_Task directions_
Return the listing below word for word, reproducing every line unchanged.

_Records_
# # # # #

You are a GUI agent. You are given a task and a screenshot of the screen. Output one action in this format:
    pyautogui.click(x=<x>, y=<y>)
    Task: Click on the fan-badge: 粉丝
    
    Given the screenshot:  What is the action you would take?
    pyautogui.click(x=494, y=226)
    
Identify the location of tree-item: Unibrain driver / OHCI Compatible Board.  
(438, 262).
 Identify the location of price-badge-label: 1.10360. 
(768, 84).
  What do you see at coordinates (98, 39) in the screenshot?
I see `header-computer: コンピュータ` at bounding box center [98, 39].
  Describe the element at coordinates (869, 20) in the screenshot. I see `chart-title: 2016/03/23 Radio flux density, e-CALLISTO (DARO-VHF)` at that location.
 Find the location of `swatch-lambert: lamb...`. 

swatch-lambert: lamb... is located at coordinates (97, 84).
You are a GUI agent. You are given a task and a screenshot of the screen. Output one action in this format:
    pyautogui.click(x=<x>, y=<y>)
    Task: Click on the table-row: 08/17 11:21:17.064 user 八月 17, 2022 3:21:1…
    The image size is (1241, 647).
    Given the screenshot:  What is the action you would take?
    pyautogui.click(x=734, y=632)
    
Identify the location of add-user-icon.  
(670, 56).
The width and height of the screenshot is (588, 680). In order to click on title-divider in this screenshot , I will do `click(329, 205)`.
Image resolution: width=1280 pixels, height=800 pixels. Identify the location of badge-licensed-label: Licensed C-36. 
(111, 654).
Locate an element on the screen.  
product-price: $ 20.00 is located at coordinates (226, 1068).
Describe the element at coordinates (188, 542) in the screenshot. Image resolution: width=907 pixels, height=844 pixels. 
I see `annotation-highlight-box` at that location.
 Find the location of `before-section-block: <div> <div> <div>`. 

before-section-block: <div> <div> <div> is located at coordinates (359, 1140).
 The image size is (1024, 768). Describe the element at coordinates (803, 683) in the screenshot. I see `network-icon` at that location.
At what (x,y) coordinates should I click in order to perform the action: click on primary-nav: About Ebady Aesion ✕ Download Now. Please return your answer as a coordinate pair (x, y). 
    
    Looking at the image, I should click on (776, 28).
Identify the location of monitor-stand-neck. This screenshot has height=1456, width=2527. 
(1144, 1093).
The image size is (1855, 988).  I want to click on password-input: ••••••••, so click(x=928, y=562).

# # # # #

_Answer space_
You are a GUI agent. You are given a task and a screenshot of the screen. Output one action in this format:
    pyautogui.click(x=<x>, y=<y>)
    Task: Click on the fan-badge: 粉丝
    
    Given the screenshot:  What is the action you would take?
    pyautogui.click(x=494, y=226)
    
Identify the location of tree-item: Unibrain driver / OHCI Compatible Board.  
(438, 262).
 Identify the location of price-badge-label: 1.10360. 
(768, 84).
  What do you see at coordinates (98, 39) in the screenshot?
I see `header-computer: コンピュータ` at bounding box center [98, 39].
  Describe the element at coordinates (869, 20) in the screenshot. I see `chart-title: 2016/03/23 Radio flux density, e-CALLISTO (DARO-VHF)` at that location.
 Find the location of `swatch-lambert: lamb...`. 

swatch-lambert: lamb... is located at coordinates (97, 84).
You are a GUI agent. You are given a task and a screenshot of the screen. Output one action in this format:
    pyautogui.click(x=<x>, y=<y>)
    Task: Click on the table-row: 08/17 11:21:17.064 user 八月 17, 2022 3:21:1…
    The image size is (1241, 647).
    Given the screenshot:  What is the action you would take?
    pyautogui.click(x=734, y=632)
    
Identify the location of add-user-icon.  
(670, 56).
The width and height of the screenshot is (588, 680). In order to click on title-divider in this screenshot , I will do `click(329, 205)`.
Image resolution: width=1280 pixels, height=800 pixels. Identify the location of badge-licensed-label: Licensed C-36. 
(111, 654).
Locate an element on the screen.  
product-price: $ 20.00 is located at coordinates (226, 1068).
Describe the element at coordinates (188, 542) in the screenshot. Image resolution: width=907 pixels, height=844 pixels. 
I see `annotation-highlight-box` at that location.
 Find the location of `before-section-block: <div> <div> <div>`. 

before-section-block: <div> <div> <div> is located at coordinates (359, 1140).
 The image size is (1024, 768). Describe the element at coordinates (803, 683) in the screenshot. I see `network-icon` at that location.
At what (x,y) coordinates should I click in order to perform the action: click on primary-nav: About Ebady Aesion ✕ Download Now. Please return your answer as a coordinate pair (x, y). 
    
    Looking at the image, I should click on (776, 28).
Identify the location of monitor-stand-neck. This screenshot has height=1456, width=2527. 
(1144, 1093).
The image size is (1855, 988).  I want to click on password-input: ••••••••, so click(x=928, y=562).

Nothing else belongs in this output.